Set tasks -
1. In the dynamic shared memory thread, what queue sizes does the testing suggest should be enough for message-passing?
2. Rewrite the part of the dynamic shared memory thread that opens with "The facility is" and closes with "things in mind.", changing "message-passing" to "interprocess messaging".

Re: Dynamic Shared Memory stuff

From: Robert Haas <robertmhaas(at)gmail(dot)com>
To: Heikki Linnakangas <hlinnakangas(at)vmware(dot)com>
Cc: PostgreSQL-development <pgsql-hackers(at)postgresql(dot)org>
Subject: Re: Dynamic Shared Memory stuff
Date: 2013-11-20 19:58:24
Message-ID: CA+TgmoZOLrXTpi-10w=mqzFwhHe8=a=oGrScN5QyBxu+LarXNA@mail.gmail.com
Views: Raw Message | Whole Thread | Download mbox | Resend email
Thread:
Lists: pgsql-hackers

On Wed, Nov 20, 2013 at 8:32 AM, Heikki Linnakangas
<hlinnakangas(at)vmware(dot)com> wrote:
> I'm trying to catch up on all of this dynamic shared memory stuff. A bunch
> of random questions and complaints:
>
> What kind of usage are we trying to cater with the dynamic shared memory?

Parallel sort, and then parallel other stuff. Eventually general
parallel query.

I have recently updated https://wiki.postgresql.org/wiki/Parallel_Sort
and you may find that interesting/helpful as a statement of intent.

> How many allocations? What size will they have have typically, minimum and
> maximum?

The facility is intended to be general, so the answer could vary
widely by application. The testing that I have done so far suggests
that for message-passing, relatively small queue sizes (a few kB,
perhaps 1 MB at the outside) should be sufficient. However,
applications such as parallel sort could require vast amounts of
shared memory. Consider a machine with 1TB of memory performing a
512GB internal sort. You're going to need 512GB of shared memory for
that.

> I looked at the message queue implementation you posted, but I
> wonder if that's the use case you're envisioning for this, or if you have
> more things in mind.

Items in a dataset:
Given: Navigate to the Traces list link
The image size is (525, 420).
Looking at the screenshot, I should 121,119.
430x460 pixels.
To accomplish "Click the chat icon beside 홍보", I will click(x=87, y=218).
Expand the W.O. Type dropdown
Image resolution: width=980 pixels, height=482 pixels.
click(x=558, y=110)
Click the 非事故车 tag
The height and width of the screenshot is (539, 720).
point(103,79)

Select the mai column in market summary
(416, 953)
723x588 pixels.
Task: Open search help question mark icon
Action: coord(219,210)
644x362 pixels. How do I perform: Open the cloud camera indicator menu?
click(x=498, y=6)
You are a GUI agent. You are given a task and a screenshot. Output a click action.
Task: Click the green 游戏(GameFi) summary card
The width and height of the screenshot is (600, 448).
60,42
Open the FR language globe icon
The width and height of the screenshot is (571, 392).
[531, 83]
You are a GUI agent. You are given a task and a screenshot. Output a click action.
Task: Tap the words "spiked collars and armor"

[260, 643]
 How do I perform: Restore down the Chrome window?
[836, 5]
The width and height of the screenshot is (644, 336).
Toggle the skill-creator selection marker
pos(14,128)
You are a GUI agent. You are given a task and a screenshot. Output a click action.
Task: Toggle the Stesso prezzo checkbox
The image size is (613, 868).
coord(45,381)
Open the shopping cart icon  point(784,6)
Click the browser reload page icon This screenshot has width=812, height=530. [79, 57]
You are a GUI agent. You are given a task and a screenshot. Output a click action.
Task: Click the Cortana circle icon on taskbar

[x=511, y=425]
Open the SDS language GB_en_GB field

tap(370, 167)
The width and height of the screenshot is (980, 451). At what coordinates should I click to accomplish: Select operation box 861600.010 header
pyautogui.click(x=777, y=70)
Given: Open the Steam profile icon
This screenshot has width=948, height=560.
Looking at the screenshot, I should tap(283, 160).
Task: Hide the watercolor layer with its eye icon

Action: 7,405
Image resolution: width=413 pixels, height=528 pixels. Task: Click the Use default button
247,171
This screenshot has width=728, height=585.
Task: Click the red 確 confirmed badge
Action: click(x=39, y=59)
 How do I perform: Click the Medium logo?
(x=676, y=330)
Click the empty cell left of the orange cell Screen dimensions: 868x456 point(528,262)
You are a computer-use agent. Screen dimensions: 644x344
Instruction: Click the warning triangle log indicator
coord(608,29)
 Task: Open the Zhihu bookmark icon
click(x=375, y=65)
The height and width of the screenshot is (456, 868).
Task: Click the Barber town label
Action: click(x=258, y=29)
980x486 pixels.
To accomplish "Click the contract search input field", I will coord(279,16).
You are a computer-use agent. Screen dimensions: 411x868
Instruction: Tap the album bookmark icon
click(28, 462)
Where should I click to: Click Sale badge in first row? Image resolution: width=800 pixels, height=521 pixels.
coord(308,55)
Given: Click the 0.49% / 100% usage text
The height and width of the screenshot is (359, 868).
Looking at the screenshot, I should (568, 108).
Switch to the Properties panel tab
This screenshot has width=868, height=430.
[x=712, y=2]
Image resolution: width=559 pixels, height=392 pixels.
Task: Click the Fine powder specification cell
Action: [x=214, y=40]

Exercise responses -
1. Relatively small queue sizes, a few kB and perhaps 1 MB at the outside.

2.
The facility is intended to be general, so the answer could vary
widely by application. The testing that I have done so far suggests
that for interprocess messaging, relatively small queue sizes (a few kB,
perhaps 1 MB at the outside) should be sufficient. However,
applications such as parallel sort could require vast amounts of
shared memory. Consider a machine with 1TB of memory performing a
512GB internal sort. You're going to need 512GB of shared memory for
that.

> I looked at the message queue implementation you posted, but I
> wonder if that's the use case you're envisioning for this, or if you have
> more things in mind.